Learn the difference between scholarships, grants, and loans. Work with an admissions counselor or a financial aid counselor who can talk you through the award and explain each aspect of it.
Ask about fees and costs on top of what's in the award paperwork. Find out if there are any fees not showing up on the award letter. Fees at some colleges amount to more than $1,000 per year. Are they included in the award letter? Or will they be added to the bill when classes begin?
Scholarships are not just for freshmen. Many students and parents are unaware that scholarships are available through a student's college career, not just at the outset. Can you save money further down the line?
Find out about scholarship renewal requirements. When asking about scholarships, find out which are renewable and the requirements for renewal. How many times is it renewable and what are the requirements?
Find out if "outside" scholarships from a church, a workplace, or a business are "stackable." Does the college stack that financial aid directly on top of the other scholarships and grants they have offered? How will a scholarship affect your aid?
Mind the gap. Will your family need to take out any alternative loans to cover the gap between financial aid and total cost? Work with financial aid counselors to compare loan options side-by-side to determine the best option.

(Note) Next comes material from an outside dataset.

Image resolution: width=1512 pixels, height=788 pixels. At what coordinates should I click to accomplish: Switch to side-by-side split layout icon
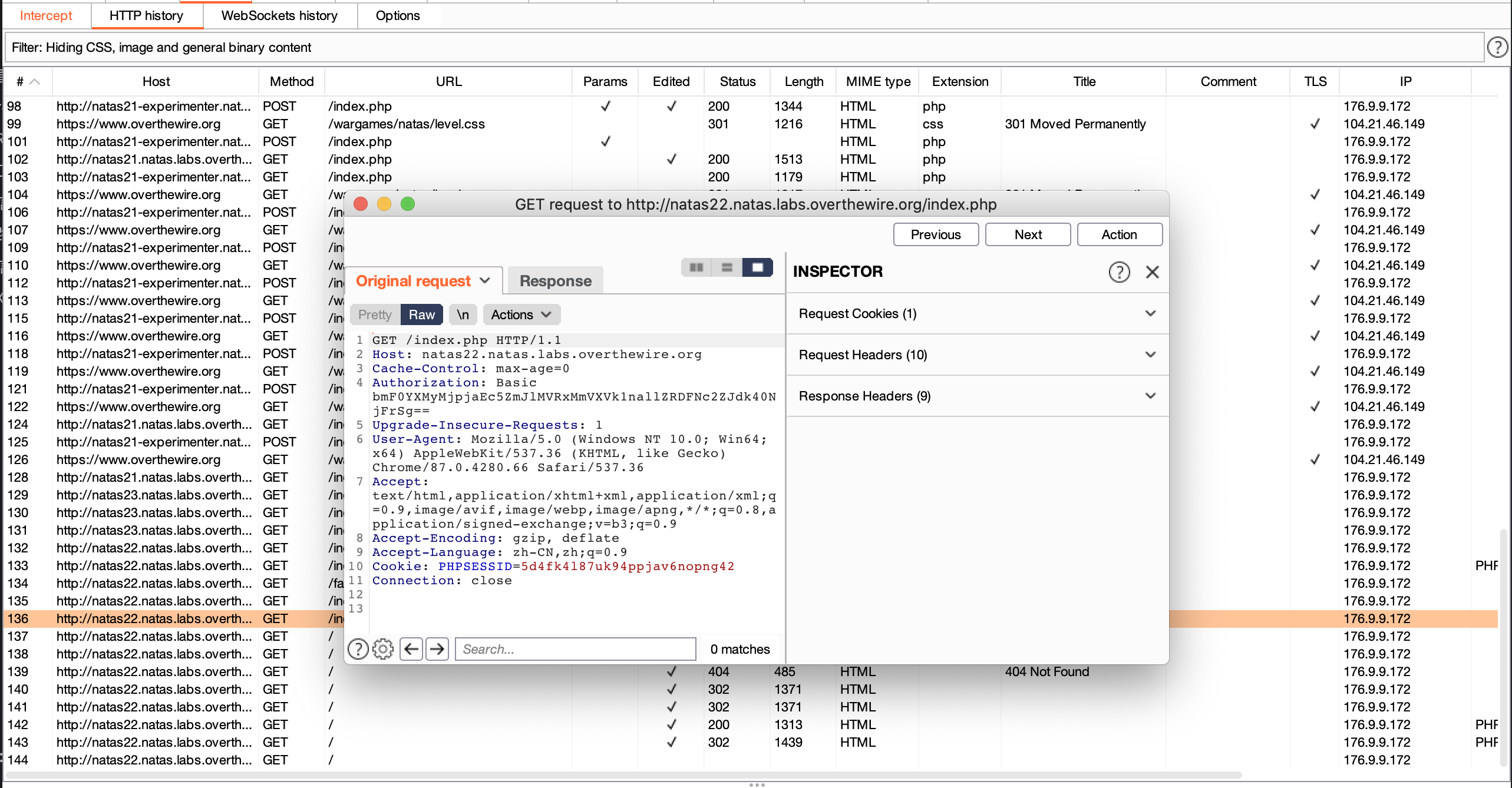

Pay attention to the "Universal Reply" date of May 1. This is the date by which most colleges will refund deposits if a student chooses another college. Talk to each college about the significance of this date.
Make sure you understand everything. Ultimately, you have to work to reach a point of crystal clarity on your financial aid award letter - parents and students need to know exactly how much their degree is going to cost and what out-of-pocket costs they will have to bear.
Rankings are not the whole story. College and university rankings may or may not be the most effective guide for deciding where to attend. Is a higher ranked, more expensive college best for you? A school needs to be the right fit for the student first and foremost.